Thames River co-head of multi-manager Gary Potter has warned investors that now could be a dangerous time to invest in the absolute return sector.
Potter says a combination of uncertain markets and the fact that the absolute return sector is still in its infancy means that investors driven towards this area due to the current market turmoil could be making a mistake.
He says: “There is a danger going into that sector in this environment. You have to look at the risk that has been taken off the table.
“There is also a cooling on expectations for growth globally and many have been caught out.

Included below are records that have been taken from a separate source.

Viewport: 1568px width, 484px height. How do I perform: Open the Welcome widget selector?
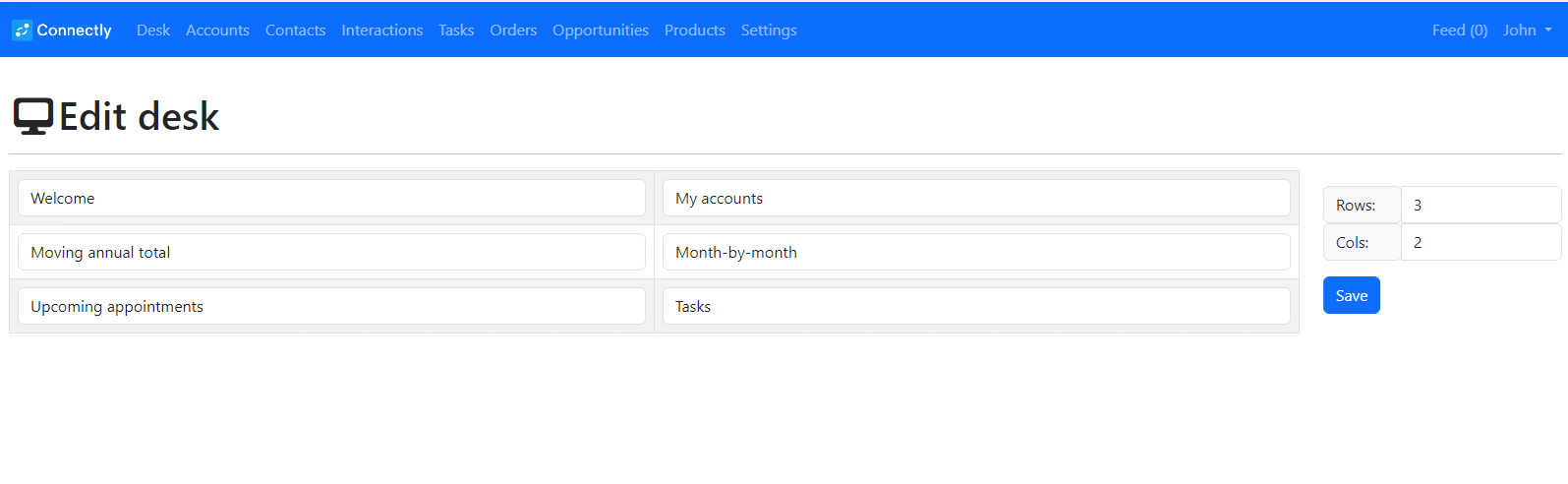point(331,198)
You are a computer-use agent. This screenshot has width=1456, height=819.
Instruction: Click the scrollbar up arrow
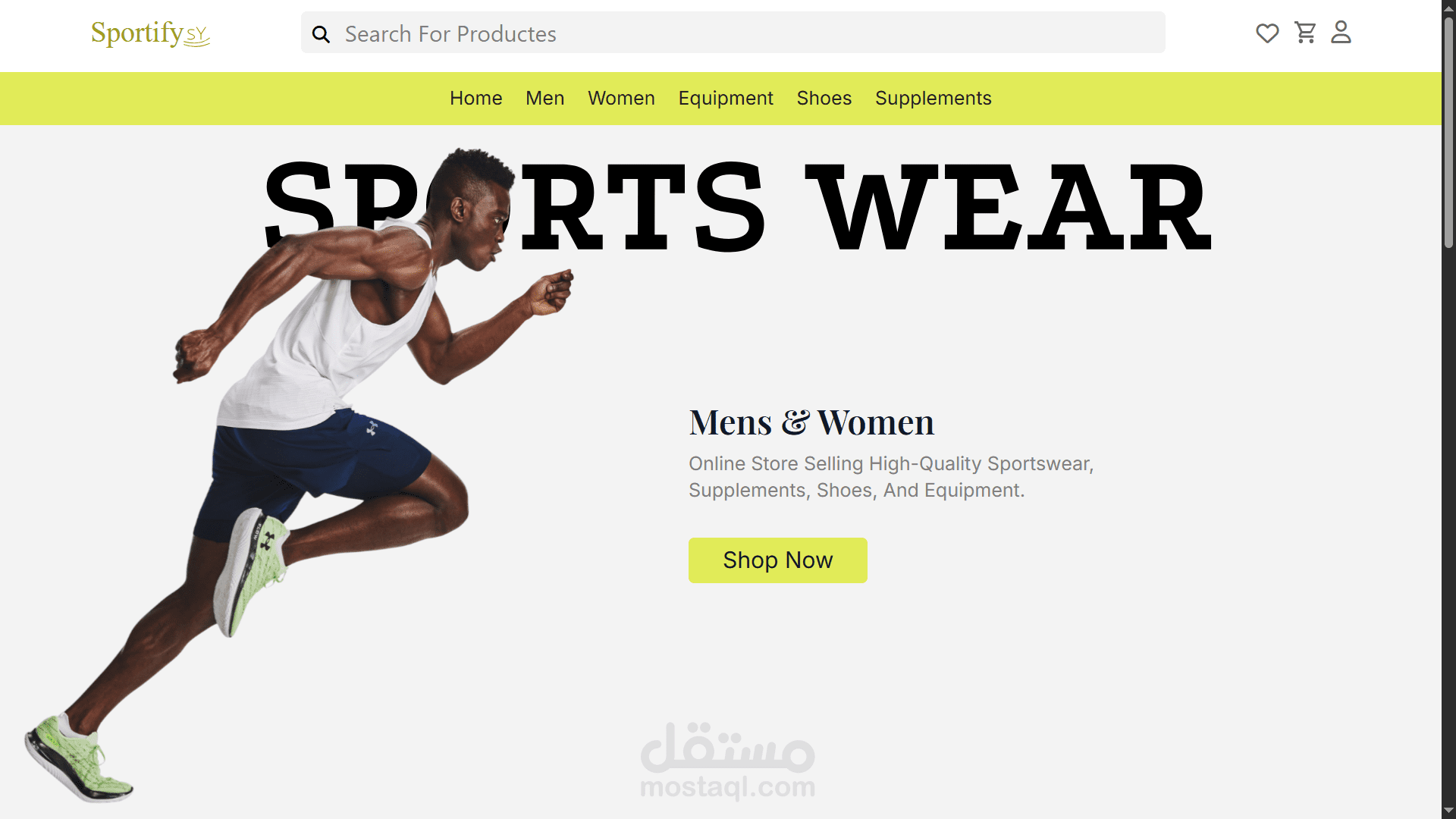coord(1448,7)
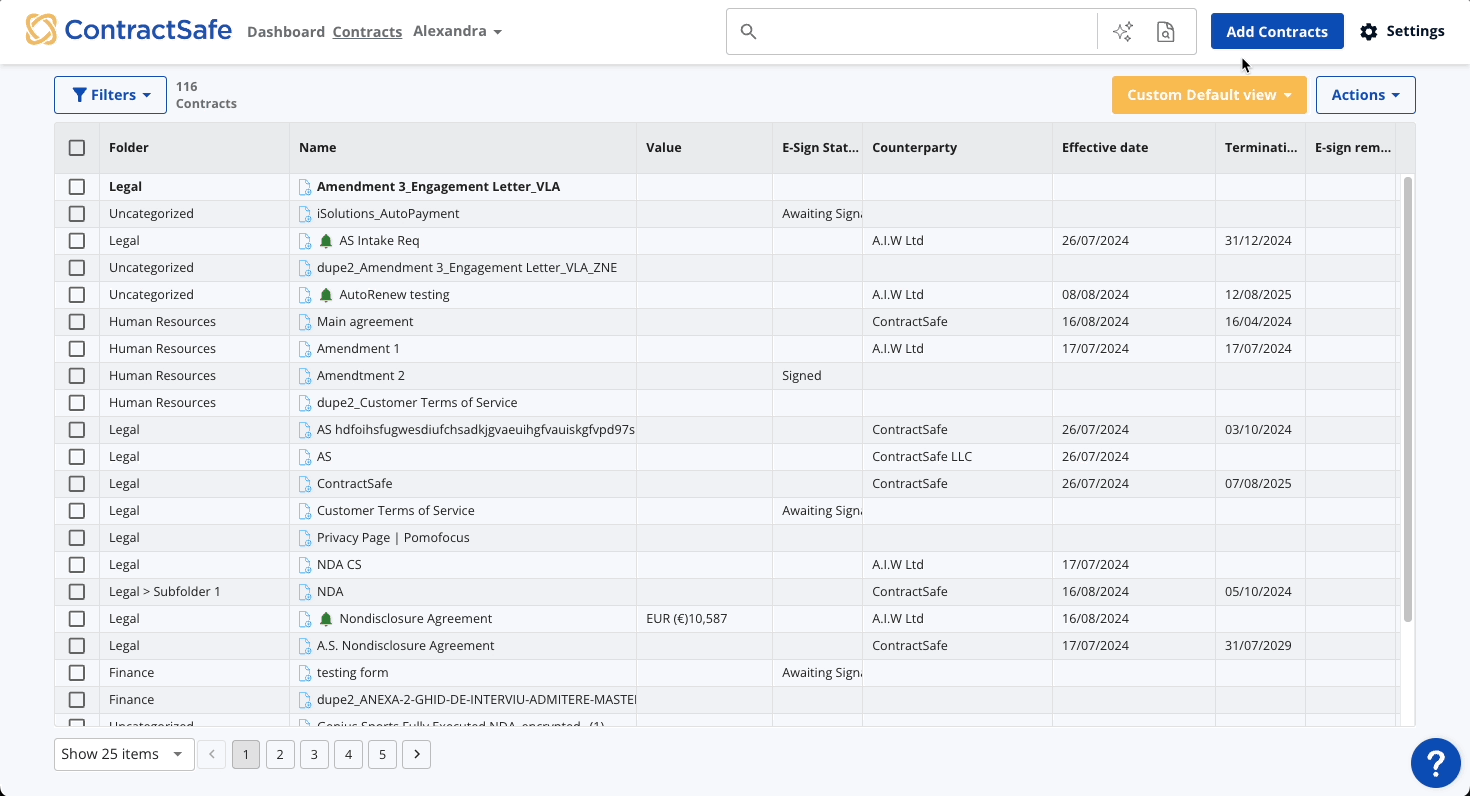Click the green reminder bell on AS Intake Req
The width and height of the screenshot is (1470, 796).
[x=325, y=240]
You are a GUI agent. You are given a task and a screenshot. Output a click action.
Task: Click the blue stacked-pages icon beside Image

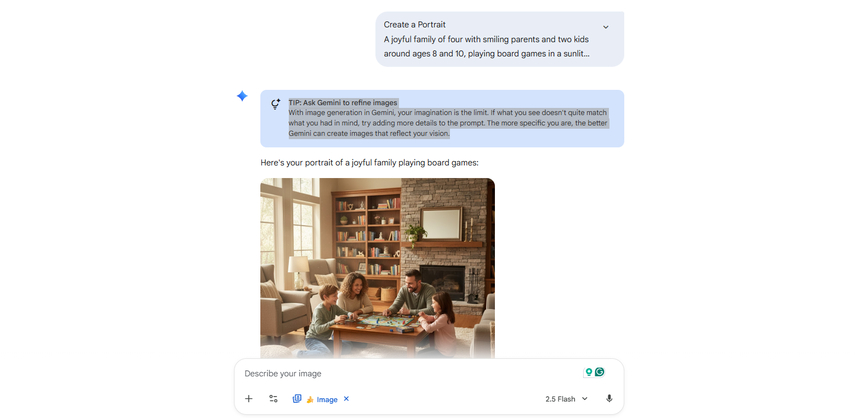[x=297, y=399]
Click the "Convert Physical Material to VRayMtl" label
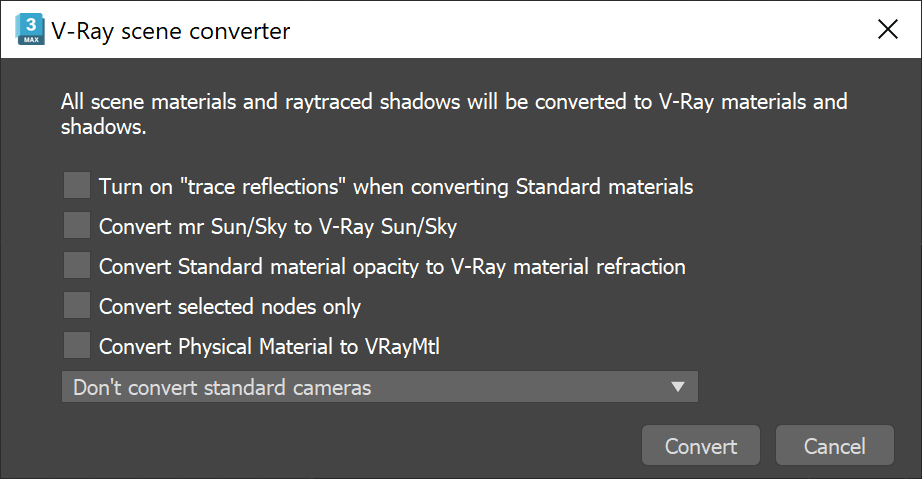This screenshot has width=922, height=479. [269, 347]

I also think the average investor does not understand what absolute returns do Many have lost money in the past 12 months.”
Potter says there are a number of good absolute return fund managers in the market but warns that there are equally as many who are learning their skills. He also expects at least a third of funds in the sector to close or be moved in the next few years.
He says: “In 2007, there were 700 Lipper global absolute return funds and by the end of 2010, only 400 of those were still around. There will be turnover. The sector is in its formative stages and it will take another five years to form properly.”
Recent research by FE Analytics shows only 43 per cent of the 69 funds in the absolute return sector in the UK have beaten inflation to deliver positive returns in real terms over one year.
Henderson absolute return multi-manager Tony Lanning says: “Some of the criticism of the absolute return sector is perfectly valid and there will be changes in terms of fund remits and sector. But there are experienced fund managers in that market who will do a good job. I am not sure it is any more dangerous now compared with a month ago.”
Potter says the Thames River team has some absolute return exposure in its cautious fund courtesy of the Odey UK absolute return fund, Henderson UK absolute return fund and the Legg Mason Western Asset global credit absolute return fund.